Python tops programming language for big data

Packt Publishing, publisher of software learning resources, has revealed the results of its2018 Skill Up survey in a new report—including the top programming language for data in 2018. The results here don’t necessarily reflect our own anecdotal evidence where SQL seems to still be the dominant tool but we have looked into Python and R ourselves and it would appear that more and more data analysts are moving to these tools.

Here are some of the key findings from Packt’s report:

  • Python is the most widely used programming language by data professionals and is leaving behind its traditional rival R, which lags behind it in third place.
  • Python once again is at the top of the list of what data specialists said they are planning on learning in the next 12 months.
  • Microsoft Excel continues to be a highly popular tool for data analysis, especially when dealing with data with hundreds and thousands of records.

Now, let’s look at these observations in more depth.

Python Continues Its Ascension As The Top Dog
Python has once again been voted the number one language of data.

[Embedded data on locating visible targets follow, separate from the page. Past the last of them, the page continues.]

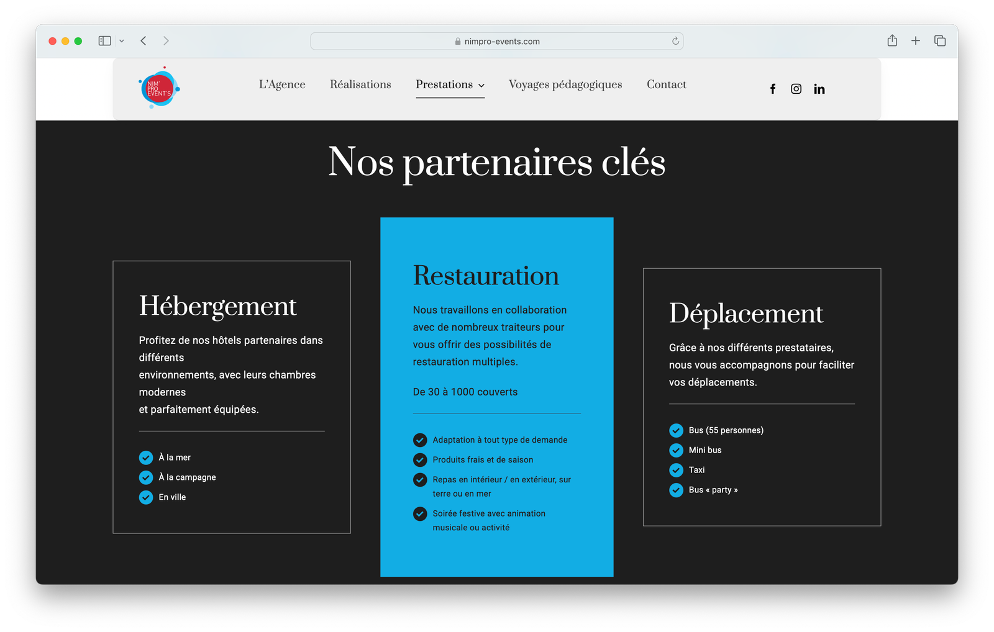
Task: Open the L'Agence menu item
Action: pyautogui.click(x=282, y=84)
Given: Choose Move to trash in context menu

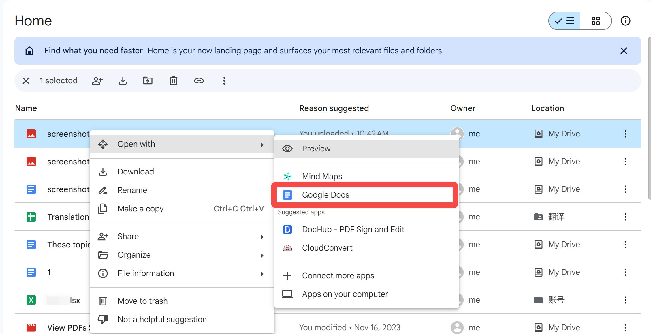Looking at the screenshot, I should [142, 301].
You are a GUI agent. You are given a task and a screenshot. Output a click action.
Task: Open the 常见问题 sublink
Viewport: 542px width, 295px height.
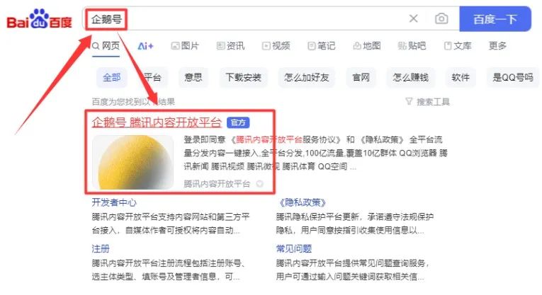point(294,249)
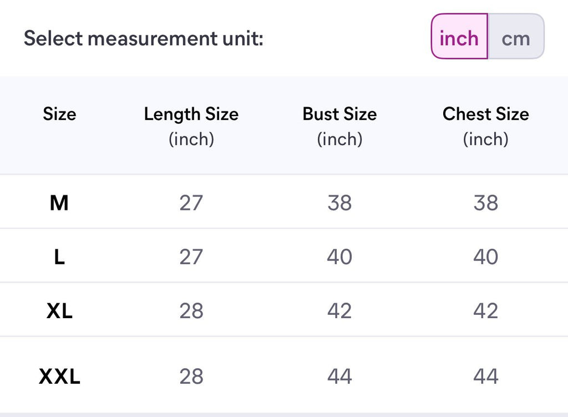Click the length value for size M

[x=191, y=203]
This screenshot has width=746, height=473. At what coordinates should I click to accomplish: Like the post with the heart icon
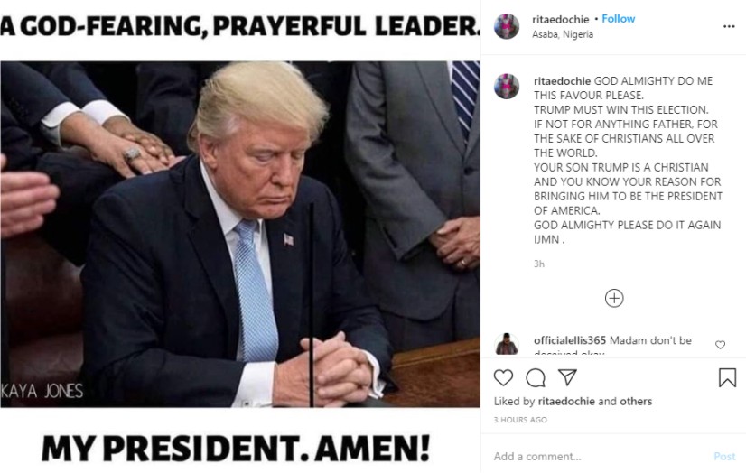503,378
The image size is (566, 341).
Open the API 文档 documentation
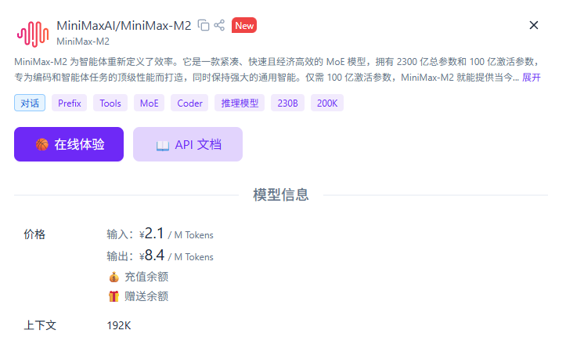[x=188, y=144]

It has over double the uptake of its traditional rival R, which lags behind it in third place.

Python is easier to learn than R. R can definitely be tackled, but Python is more optimal to learn if you’re newer to programming. The fact that an easier language is ranking similarly in popularity to R shows just how quickly the field is growing and opening up to newcomers. (On the other end of the spectrum, it’s worth noting that once you grasp the foundations of R, you’ll have an easier time figuring out the more complex levels of it. As a result, advanced programmers often favour R.)

Python’s ease of use, powerful tools and libraries, and use outside of the data field make it almost mandatory to know and use in 2018.

Top languags for data

Top responses regarding which languages were used with Python were SQL, JavaScript, and HTML/CSS. Python is particularly flexible to use alongside other languages.

Unsurprisingly, 52% of Python developers claimed that they were in a full-time job. So developers out there, if you’re well versed with Python, you’re more likely to be hired.

The Top Libraries, Tools, and Frameworks of Data

Microsoft Excel continues to be a highly popular tool for data analysis, especially when dealing with data with hundreds and thousands of records. Almost 53% of the respondents prefer having Excel in their analysis toolkit for their day to day tasks.

As per the survey results, eight of the top ten most used data tools are derived from or utilise Python. Python finds a wide adoption across all spectrums of data science – including data analysis, machine learning, deep learning, and data visualization.